### Extract:
==*==

Here it goes with the famous Muddy City Problem. Once upon a time, there was a city that has no roads. Getting around the city was particularly difficult after rainstorms because the ground becomes very muddy cars, got stuck in the mud and people got their boots dirty. The mayor wants to revamp the city, but he didn’t want to spend more money than necessary because it also wanted to build other things. Mayer, therefore, specified two conditions:
- Enough streets must be paved so that everyone can travel from their house to anyone else home only along paved roads, and
- The paving should cost as little as possible.
The picture above is the layout of the city. How can we determine the pave route to the cost of paving the road as little as possible?
Voíla! It is the classic question for a minimum spanning tree. Each destination can be a vertex, and the road can represent by edges. We want to create a collection of edges in the graph where the edge can reach all vertices, and the cost for building these edges is as minimal as possible.
What is a Spanning Tree? Given a graph, G, the spanning tree is a subgraph within graph G. That subgraph is a tree and connects all the vertices. A graph can have multiple spanning trees.
Since it is a tree, it will be acyclic.
The spanning tree’s cost is the total amount of weight on each edge of the spanning tree. Therefore, the minimum spanning tree is the spanning tree that where the price is the minimum among all the spanning trees in the graph. There can also be many minima spanning trees in a graph.
The two famous algorithm for finding minimum spanning tree is Kruskal and Prims. These algorithms are greedy algorithms that compute the minimum cost of the spanning tree in the graph. I want to explain both algorithm and the difference between the two.
Kruskal’s Algorithm
Kruskal’s algorithm computes a spanning tree’s minimum cost by adding the edges into the growing spanning tree. The underlying algorithm is to iterate and keep finding the pool’s minimum cost edge from the remaining edge list. Add the edge to the growing spanning tree.
The algorithm goes like this:
- Sort the edges based on their weight in ascending order.
- Initialized an empty set of growing spanning tree.
- Go through the sorted edges and do these two operation: 1. check if adding this edge to the growing set of spanning-tree will cost any cycle. If it formed cycle, skip this edge, and go through the next edge. If it doesn’t create a cycle, then add the edge to the list.
- Once you finish iterate through all the edges, the growing spanning tree will consist of the minimum spanning tree.

==*==

### What you are asked to do:
Can you reproduce, word for word, the part of the Muddy City text above that opens with the words "The two famous" and closes with "between the two."?

### Dataset extract:

==*==

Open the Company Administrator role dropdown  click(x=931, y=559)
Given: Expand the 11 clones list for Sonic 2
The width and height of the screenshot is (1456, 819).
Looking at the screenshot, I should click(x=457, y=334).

==*==

### Right answer:
The two famous algorithm for finding minimum spanning tree is Kruskal and Prims. These algorithms are greedy algorithms that compute the minimum cost of the spanning tree in the graph. I want to explain both algorithm and the difference between the two.